• PROMPT: From the line that contains "This screenshot has height=566, width=1936." through the line that contains "Given: Move the item down with down arrow", output every line of the listing below exactly and leave out all the rest.

== == ==

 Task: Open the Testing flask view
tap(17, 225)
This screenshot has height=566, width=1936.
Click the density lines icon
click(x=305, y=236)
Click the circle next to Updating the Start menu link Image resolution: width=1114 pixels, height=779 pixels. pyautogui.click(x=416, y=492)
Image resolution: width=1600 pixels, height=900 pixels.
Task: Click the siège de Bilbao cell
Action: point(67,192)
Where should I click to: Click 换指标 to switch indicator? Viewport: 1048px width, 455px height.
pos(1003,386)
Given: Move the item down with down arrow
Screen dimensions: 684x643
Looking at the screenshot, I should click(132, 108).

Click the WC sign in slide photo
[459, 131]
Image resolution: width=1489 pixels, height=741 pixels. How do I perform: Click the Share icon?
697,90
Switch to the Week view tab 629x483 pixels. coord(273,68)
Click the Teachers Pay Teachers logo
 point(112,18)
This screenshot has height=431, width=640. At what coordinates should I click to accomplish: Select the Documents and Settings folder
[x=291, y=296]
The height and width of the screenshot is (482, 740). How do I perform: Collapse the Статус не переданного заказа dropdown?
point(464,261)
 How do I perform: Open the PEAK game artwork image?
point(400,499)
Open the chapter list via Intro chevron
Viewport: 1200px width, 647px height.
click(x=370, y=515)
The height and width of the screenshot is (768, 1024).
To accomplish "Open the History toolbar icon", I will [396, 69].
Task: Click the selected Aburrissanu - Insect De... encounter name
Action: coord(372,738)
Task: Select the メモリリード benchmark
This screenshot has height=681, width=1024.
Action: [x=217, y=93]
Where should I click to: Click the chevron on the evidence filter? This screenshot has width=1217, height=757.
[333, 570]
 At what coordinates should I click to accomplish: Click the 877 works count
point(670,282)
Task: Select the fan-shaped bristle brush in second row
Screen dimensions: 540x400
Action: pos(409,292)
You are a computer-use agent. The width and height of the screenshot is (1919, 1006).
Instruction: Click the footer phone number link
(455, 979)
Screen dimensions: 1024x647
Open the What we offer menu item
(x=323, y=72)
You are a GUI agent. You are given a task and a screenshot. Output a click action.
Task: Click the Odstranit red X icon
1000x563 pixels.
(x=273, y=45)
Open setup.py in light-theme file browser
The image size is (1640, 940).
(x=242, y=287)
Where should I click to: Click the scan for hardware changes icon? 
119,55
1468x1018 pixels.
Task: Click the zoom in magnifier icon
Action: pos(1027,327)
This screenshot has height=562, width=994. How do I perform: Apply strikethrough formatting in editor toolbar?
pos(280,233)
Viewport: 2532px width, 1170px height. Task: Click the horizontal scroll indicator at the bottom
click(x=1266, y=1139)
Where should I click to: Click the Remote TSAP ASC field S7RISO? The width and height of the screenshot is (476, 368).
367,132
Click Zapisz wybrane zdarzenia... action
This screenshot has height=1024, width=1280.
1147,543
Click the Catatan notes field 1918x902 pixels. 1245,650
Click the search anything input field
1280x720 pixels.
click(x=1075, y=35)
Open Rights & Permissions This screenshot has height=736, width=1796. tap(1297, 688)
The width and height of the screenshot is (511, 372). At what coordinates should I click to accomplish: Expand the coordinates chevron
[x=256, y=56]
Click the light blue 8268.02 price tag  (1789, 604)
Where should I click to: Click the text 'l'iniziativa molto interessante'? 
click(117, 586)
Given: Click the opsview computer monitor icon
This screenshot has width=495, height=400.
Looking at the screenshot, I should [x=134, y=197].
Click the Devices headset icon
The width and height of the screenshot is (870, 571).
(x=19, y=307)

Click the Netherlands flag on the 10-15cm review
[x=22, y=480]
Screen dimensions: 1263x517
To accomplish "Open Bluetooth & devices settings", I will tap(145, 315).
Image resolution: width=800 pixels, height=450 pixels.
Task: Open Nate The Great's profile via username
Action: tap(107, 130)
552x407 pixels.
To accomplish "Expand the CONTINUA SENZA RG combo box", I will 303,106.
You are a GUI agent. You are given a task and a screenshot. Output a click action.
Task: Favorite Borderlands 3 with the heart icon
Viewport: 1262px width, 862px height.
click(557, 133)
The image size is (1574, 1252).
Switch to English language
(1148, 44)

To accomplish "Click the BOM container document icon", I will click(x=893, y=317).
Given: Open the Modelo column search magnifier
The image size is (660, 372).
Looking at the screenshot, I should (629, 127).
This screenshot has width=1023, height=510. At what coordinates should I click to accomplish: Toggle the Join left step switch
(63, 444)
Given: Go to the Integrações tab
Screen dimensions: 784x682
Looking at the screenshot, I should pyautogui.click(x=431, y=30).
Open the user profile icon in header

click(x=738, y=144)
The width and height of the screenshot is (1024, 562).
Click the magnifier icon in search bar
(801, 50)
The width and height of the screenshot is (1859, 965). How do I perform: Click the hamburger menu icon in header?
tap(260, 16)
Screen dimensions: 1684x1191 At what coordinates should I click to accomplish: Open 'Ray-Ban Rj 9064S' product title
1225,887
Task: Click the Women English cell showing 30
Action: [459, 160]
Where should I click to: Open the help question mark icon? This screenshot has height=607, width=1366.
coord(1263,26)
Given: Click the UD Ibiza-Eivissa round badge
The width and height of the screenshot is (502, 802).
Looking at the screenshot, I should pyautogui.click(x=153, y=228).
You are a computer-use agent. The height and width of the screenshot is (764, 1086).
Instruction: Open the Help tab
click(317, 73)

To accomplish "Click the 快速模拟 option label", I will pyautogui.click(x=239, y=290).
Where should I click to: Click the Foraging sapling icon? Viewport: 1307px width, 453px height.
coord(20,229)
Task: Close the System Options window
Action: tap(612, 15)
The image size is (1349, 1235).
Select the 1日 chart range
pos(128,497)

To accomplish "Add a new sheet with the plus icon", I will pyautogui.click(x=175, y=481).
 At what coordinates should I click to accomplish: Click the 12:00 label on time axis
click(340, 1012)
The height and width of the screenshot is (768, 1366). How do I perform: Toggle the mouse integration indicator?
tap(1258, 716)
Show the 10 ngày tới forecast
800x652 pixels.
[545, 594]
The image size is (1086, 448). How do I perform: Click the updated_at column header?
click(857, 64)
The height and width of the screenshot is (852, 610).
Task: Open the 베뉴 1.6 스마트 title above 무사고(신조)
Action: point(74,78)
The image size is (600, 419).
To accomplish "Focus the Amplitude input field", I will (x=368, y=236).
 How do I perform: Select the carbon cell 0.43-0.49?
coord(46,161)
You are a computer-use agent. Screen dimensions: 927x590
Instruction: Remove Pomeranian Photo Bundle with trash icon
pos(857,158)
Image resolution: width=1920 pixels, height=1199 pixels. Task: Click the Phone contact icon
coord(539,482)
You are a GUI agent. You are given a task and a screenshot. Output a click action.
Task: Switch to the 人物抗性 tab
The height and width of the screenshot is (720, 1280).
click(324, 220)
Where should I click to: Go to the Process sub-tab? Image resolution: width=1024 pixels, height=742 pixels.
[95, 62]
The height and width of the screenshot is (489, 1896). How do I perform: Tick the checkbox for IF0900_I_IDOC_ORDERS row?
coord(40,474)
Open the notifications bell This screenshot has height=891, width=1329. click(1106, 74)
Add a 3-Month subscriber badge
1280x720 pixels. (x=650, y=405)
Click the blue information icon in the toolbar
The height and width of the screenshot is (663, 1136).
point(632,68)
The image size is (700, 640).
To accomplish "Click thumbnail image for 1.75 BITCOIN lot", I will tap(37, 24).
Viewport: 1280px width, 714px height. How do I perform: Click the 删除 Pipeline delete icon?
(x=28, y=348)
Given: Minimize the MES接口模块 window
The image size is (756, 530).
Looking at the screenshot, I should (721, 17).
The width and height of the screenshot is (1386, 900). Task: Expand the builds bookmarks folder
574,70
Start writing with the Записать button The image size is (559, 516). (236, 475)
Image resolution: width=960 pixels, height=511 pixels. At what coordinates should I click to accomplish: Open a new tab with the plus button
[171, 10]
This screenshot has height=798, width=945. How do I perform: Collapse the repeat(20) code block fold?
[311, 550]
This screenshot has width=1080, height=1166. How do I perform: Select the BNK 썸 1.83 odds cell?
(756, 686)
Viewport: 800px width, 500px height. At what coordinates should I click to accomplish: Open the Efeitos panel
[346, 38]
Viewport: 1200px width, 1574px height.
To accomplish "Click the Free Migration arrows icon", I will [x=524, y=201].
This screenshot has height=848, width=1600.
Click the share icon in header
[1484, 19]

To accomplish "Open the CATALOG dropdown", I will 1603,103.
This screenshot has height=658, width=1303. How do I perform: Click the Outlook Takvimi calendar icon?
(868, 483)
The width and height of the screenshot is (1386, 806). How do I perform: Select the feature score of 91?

== == ==

• YOUR RESPONSE:
This screenshot has height=566, width=1936.
Click the density lines icon
click(x=305, y=236)
Click the circle next to Updating the Start menu link Image resolution: width=1114 pixels, height=779 pixels. pyautogui.click(x=416, y=492)
Image resolution: width=1600 pixels, height=900 pixels.
Task: Click the siège de Bilbao cell
Action: point(67,192)
Where should I click to: Click 换指标 to switch indicator? Viewport: 1048px width, 455px height.
pos(1003,386)
Given: Move the item down with down arrow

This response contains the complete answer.